Five ways SMEs can gear up for a successful Black Friday

“South African retail sales fell 4% year-on-year in 2020, indicating a contraction in Black Friday sales for last year.

According to Statistics South Africa, South African retail sales fell 4% year-on-year in 2020, indicating a contraction in Black Friday sales for last year. While the private sector has felt an economic slump during the COVID-19 pandemic, lockdown restrictions have begun to ease, and many businesses are hopeful for economic recovery. To mitigate risks, SMEs should factor in careful financial management during peak trading periods such as Black Friday.

“SMEs are often at a disadvantage against larger, more established businesses. While Black Friday is an excellent opportunity for them to grow their business through attracting and retaining customers, SMEs should ensure they have enough working capital to balance operational demands.” says Tom Stuart, Chief Marketing Officer at Lulalend.

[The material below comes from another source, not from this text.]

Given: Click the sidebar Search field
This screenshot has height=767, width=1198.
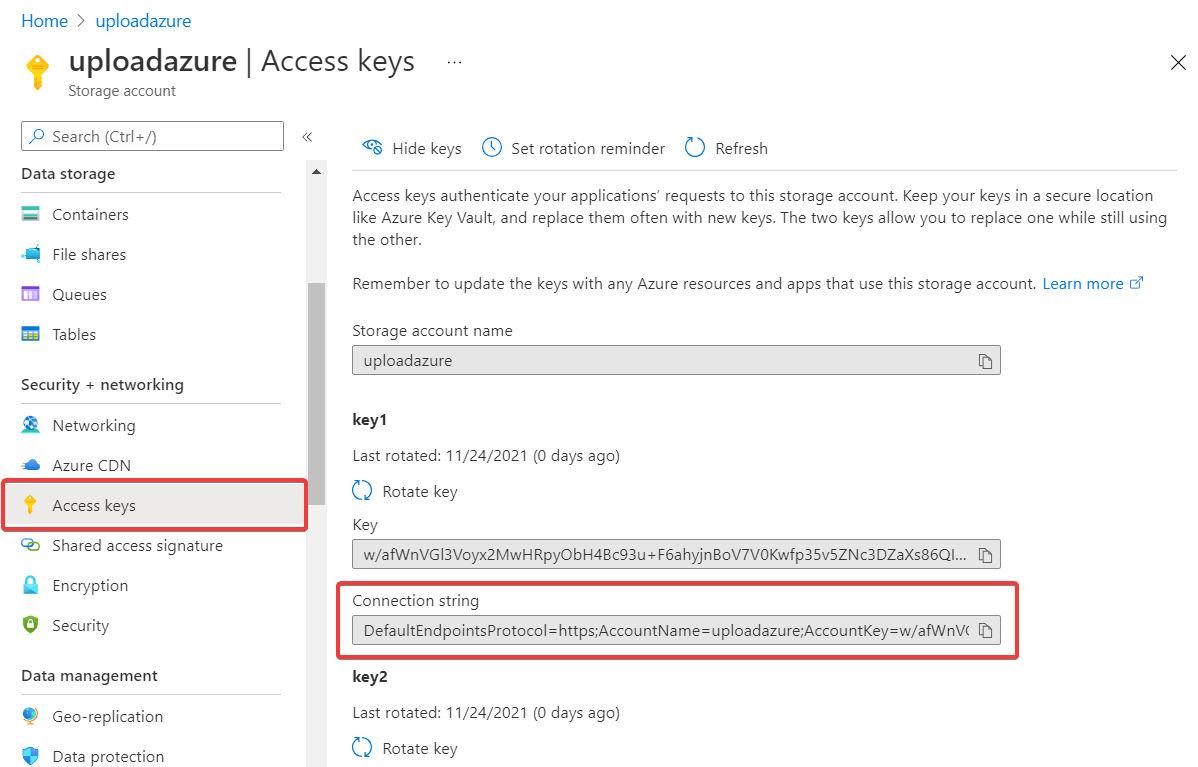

1. Anticipate how Black Friday could impact your business and sales margin  

While most businesses participate in Black Friday, not all businesses benefit from it to the same degree. Depending on which sector an SME operates in, it will be important to ensure a strategy is in place that considers opportunities and risks during the Black Friday sales period. Where retail businesses are likely to see an increase in sales, SMEs offering professional services are unlikely to feel a significant impact.

“The varying impact of Black Friday across different sectors will mean that SMEs need to plan their finances to ensure they are protected against a potential slowdown in sales. Implementing sound financial management tactics will help SMEs ensure they are still able to cover important operational costs despite this,” added Stuart.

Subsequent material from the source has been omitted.